### GIVEN REQUEST
Render the records below as a numbered list, one line per item, and omit the blank lines.

+--

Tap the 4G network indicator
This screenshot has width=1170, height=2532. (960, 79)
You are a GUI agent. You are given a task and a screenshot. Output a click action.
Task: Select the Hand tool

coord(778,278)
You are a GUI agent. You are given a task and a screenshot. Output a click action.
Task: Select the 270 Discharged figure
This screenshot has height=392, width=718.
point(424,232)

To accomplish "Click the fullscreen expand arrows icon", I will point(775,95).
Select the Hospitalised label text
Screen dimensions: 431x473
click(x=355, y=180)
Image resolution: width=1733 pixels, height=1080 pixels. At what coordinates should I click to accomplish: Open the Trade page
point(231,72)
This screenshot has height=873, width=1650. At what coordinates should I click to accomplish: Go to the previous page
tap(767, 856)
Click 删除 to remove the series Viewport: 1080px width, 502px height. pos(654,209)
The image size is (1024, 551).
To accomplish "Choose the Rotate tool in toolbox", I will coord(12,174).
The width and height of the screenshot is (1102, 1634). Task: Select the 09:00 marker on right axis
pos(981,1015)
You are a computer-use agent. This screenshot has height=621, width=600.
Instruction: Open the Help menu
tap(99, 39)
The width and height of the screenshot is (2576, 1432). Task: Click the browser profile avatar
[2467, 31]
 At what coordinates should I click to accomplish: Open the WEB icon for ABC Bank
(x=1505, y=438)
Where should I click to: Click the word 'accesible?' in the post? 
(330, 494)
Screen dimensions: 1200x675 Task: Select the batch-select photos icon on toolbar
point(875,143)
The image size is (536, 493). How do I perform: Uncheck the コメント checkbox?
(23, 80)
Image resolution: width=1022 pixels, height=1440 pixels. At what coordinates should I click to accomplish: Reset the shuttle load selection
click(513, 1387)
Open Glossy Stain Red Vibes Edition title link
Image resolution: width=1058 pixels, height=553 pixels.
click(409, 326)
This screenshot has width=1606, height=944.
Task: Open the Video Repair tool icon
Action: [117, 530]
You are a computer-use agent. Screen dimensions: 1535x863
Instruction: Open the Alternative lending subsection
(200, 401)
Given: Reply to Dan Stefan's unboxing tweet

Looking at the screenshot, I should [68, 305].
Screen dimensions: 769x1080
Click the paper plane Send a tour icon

+--

### WRITTEN SOLUTION
1. Tap the 4G network indicator
2. This screenshot has width=1170, height=2532. (960, 79)
3. You are a GUI agent. You are given a task and a screenshot. Output a click action.
4. Task: Select the Hand tool
5. coord(778,278)
6. You are a GUI agent. You are given a task and a screenshot. Output a click action.
7. Task: Select the 270 Discharged figure
8. This screenshot has height=392, width=718.
9. point(424,232)
10. To accomplish "Click the fullscreen expand arrows icon", I will point(775,95).
11. Select the Hospitalised label text
12. Screen dimensions: 431x473
13. click(x=355, y=180)
14. Image resolution: width=1733 pixels, height=1080 pixels. At what coordinates should I click to accomplish: Open the Trade page
15. point(231,72)
16. This screenshot has height=873, width=1650. At what coordinates should I click to accomplish: Go to the previous page
17. tap(767, 856)
18. Click 删除 to remove the series Viewport: 1080px width, 502px height. pos(654,209)
19. The image size is (1024, 551).
20. To accomplish "Choose the Rotate tool in toolbox", I will coord(12,174).
21. The width and height of the screenshot is (1102, 1634). Task: Select the 09:00 marker on right axis
22. pos(981,1015)
23. You are a computer-use agent. This screenshot has height=621, width=600.
24. Instruction: Open the Help menu
25. tap(99, 39)
26. The width and height of the screenshot is (2576, 1432). Task: Click the browser profile avatar
27. [2467, 31]
28.  At what coordinates should I click to accomplish: Open the WEB icon for ABC Bank
29. (x=1505, y=438)
30. Where should I click to: Click the word 'accesible?' in the post? 
31. (330, 494)
32. Screen dimensions: 1200x675 Task: Select the batch-select photos icon on toolbar
33. point(875,143)
34. The image size is (536, 493). How do I perform: Uncheck the コメント checkbox?
35. (23, 80)
36. Image resolution: width=1022 pixels, height=1440 pixels. At what coordinates should I click to accomplish: Reset the shuttle load selection
37. click(513, 1387)
38. Open Glossy Stain Red Vibes Edition title link
39. Image resolution: width=1058 pixels, height=553 pixels.
40. click(409, 326)
41. This screenshot has width=1606, height=944.
42. Task: Open the Video Repair tool icon
43. Action: [117, 530]
44. You are a computer-use agent. Screen dimensions: 1535x863
45. Instruction: Open the Alternative lending subsection
46. (200, 401)
47. Given: Reply to Dan Stefan's unboxing tweet
48. Looking at the screenshot, I should [68, 305].
49. Screen dimensions: 769x1080
50. Click the paper plane Send a tour icon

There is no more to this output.